3. Nick Green is a young artist whose career is rapidly accelerating, while Mort Lear was an artist who worked hard to sustain his success and renown over several decades. What kind of a relationship did they form through their correspondence, and how do you think it might have evolved if they'd met in person?
4. Mort Lear’s character is revealed in flashbacks through the course of the novel, through the eyes of three different people. How does your opinion of him change as the story progresses and his past comes into focus? Do the descriptions of the books he wrote and illustrated shed further light on his character??
5. Describe the relationship between Tommy Daulair and Mort Lear. Do you think that Morty was fair to Tommy? What did each of them give and receive?
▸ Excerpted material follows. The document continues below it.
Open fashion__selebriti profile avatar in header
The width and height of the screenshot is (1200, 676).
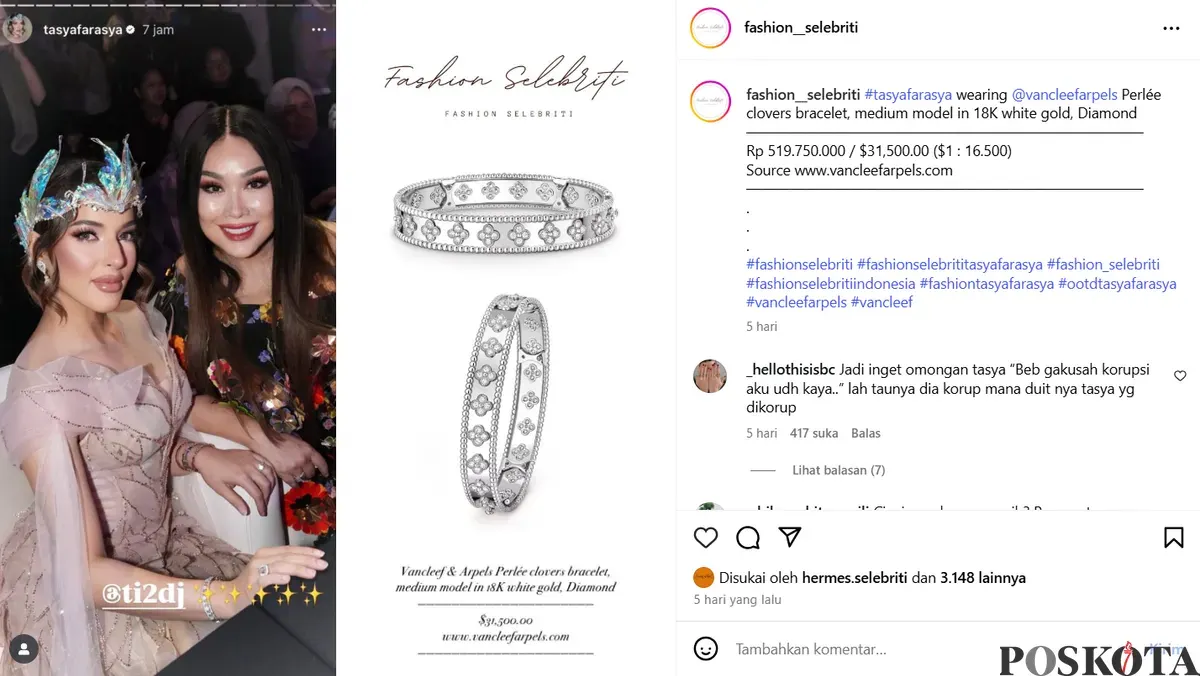tap(710, 28)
6. Franklin, Morty's lawyer, tells Tommy that Morty had fully intended to tell her about the radical changes in his will. Do you think that's true, and if he had done so, do you think Tommy would have tried to change his mind?
7. Franklin, Morty's lawyer, tells Tommy that Morty had fully intended to tell her about the radical changes in his will. Do you think that's true, and if he had done so, do you think Tommy would have tried to change his mind?
8. Morty’s boyhood life as Mordecai influenced his relationships with both men and women throughout his life. Yet he chose, by omission, to give a different public version of his childhood trauma than the one he gave to Nick. The actor agonizes over the implications of that disclosure, yet the film director does not see it as crucial to the story he wants to tell about Lear's life. What do you think? Do early relationships become less consequential as time goes on?
9. Nick Green, who adored yet also pitied his mother, has had two other influential relationships with much older women: first, in his childhood, with Emmelina Godine; later, with his costar Deirdre Drake. Does Tomasina, being an older, knowledgeable woman, fit into a similar role or bond with Nick? Or is their relationship completely different?
10. What, if anything, do you think Nick Green learns from his brief yet intense connection with Mort Lear and then from his (also brief yet intense) time spent with Tommy, Dani, and Merry over that weekend in Lear's house? Discuss how each of them might have been changed by what they shared with one another.
11. On the surface, Nick and Tommy couldn't be more different, yet they discover that they have several private things in common. What exactly do they share, and how does this affect each of them?
12. Describe the character of Tommy’s brother Dani. How does your perception of him change as the story goes on?
13. Discuss how Dani feels toward Mort and why he feels that way. Is Dani justified in his resentment?
14. What do you think of Meredith Galarza when you meet her? Do your feelings about her change as you get to know her better over the course of the novel?
15. Consider the role of mothers in the book: Morty’s mother, Tomasina’s mother, and Nick’s mother. (Even Merry's mother is mentioned more than once.) What characteristics do these women share, and how have they influenced their children? Julia Glass writes frequently about mothers; do the ones in this novel bring to mind others in her previous books?
16. What do you think about the sudden connection between Nick and Merry? Do you find it plausible, and do you think it has any special significance to the story?
17. At the end of the novel, Tommy has dealt with Morty’s estate, and despite taking certain liberties with his requests, she seems confident that her actions fulfilled his requirements. What do you think of the choices she made, and how do you think Morty would have felt about them?
18. Have you ever received an unexpected inheritance of some kindor seen the wishes of a departed person affect people who are still living? If you were left in charge of fulfilling someone's final wishes, how did that responsibility influence your feelings toward the deceasedand perhaps your relationships with other living people?
19. How do you imagine Tommy's life beyond the end of the novel?